It's yet another cold case apparently cracked thanks to an ancestry website that collected people's DNA. This time, it involves a dead newborn found in a trash bag along an Ohio road in 1993. The baby's mother, 49-year-old Gail Eastwood-Ritchey, now faces murder charges, but the case has a grim surprise: Police say Eastwood-Ritchey admitted abandoning another infant two years prior, and authorities are searching for that baby, too. The details:
- The discovery: On March 25, 1993, the newborn's body was found by the side of a road in Geauga County, Ohio, reports News 5 Cleveland. Authorities say he was alive at birth, then left in the woods in a trash bag. Animals are believed to have partially dismembered the baby and dragged the bag near the road.
- 'Geauga's Child': The rattled community buried the child with a gravestone marked "Geauga's Child," with details on his death. People have continued to visit and leave flowers all these years, but police had no leads.
- The arrest: Last week, Geauga County Sheriff Scott Hildenbrand said investigators determined that Eastwood-Ritchey of Euclid, Ohio, was the child's mother, thanks to the unnamed online database, reports the Geauga County Maple Leaf. Eastwood-Ritchey, who has three grown children, is now in custody facing charges of murder and aggravated murder.
- The surprise: The Washington Post says the most shocking of the new details is that Eastwood-Ritchey admitted leaving another newborn for dead in 1991, and authorities are investigating. "She gave us a pretty specific area where she had taken the first baby," says the sheriff. "That was 30 years ago and there's no evidence there."
- The father: Authorities say Eastwood-Ritchey's husband is the father of the newborn found in 1993. His name hasn't been disclosed, and police are still investigating whether he had any involvement, reports Cleveland.com.

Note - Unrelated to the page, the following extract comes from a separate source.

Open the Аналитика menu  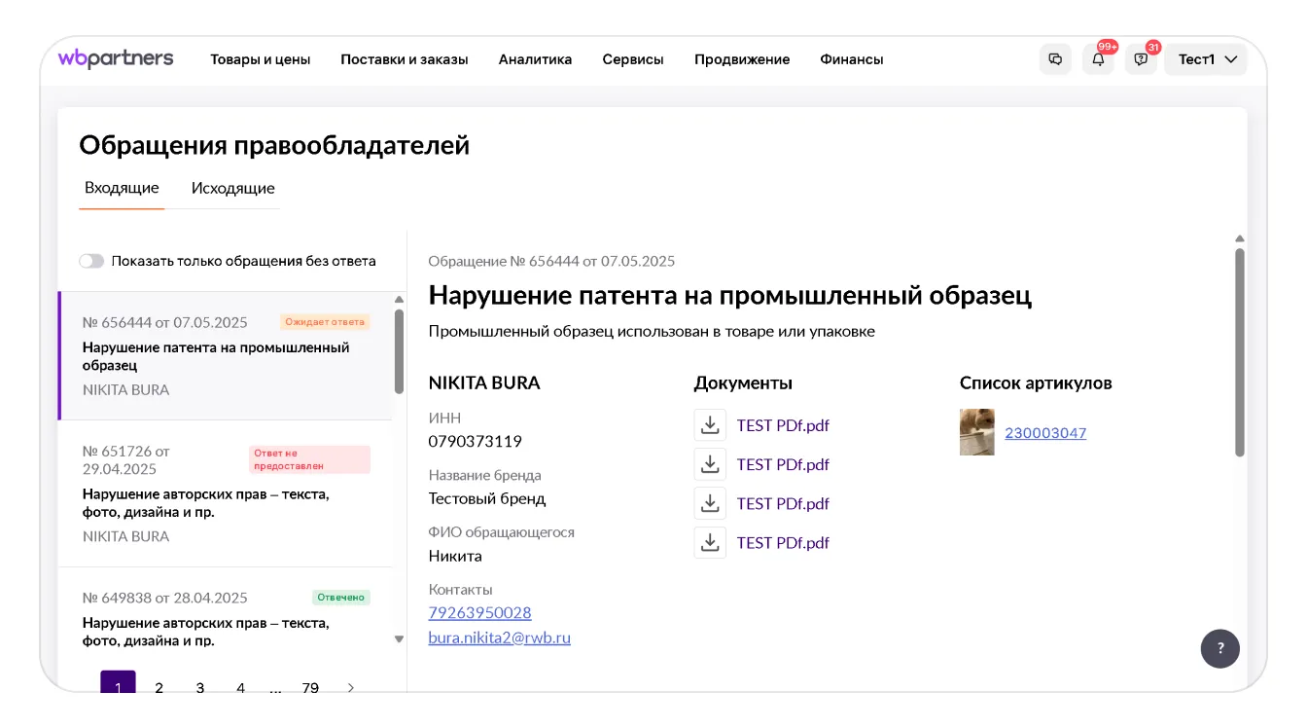pos(535,59)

- No remorse: "Her reaction was that she had not even thought about this until we brought it up," says the sheriff of Eastwood-Ritchey, per News 5. "She had completely put it out of her mind. She always referred to the baby as 'it.' She really had no emotions as far as that's concerned."
- A haunted deputy: Retired sheriff's office Detective Thomas Dewey was the first deputy on the scene when the child was found. "I periodically would stop down at the gravesite and tell the kid, 'I'm sorry this happened to you and I'm trying to do what I can to find [your] mother to find out why it happened to you." He thought it was hopeless—until the new break. "I went down to the cemetery and I put a flower on the kid's grave and told him, 'Little guy, we found your mother and I hope to make her pay,'" he tells the Maple Leaf.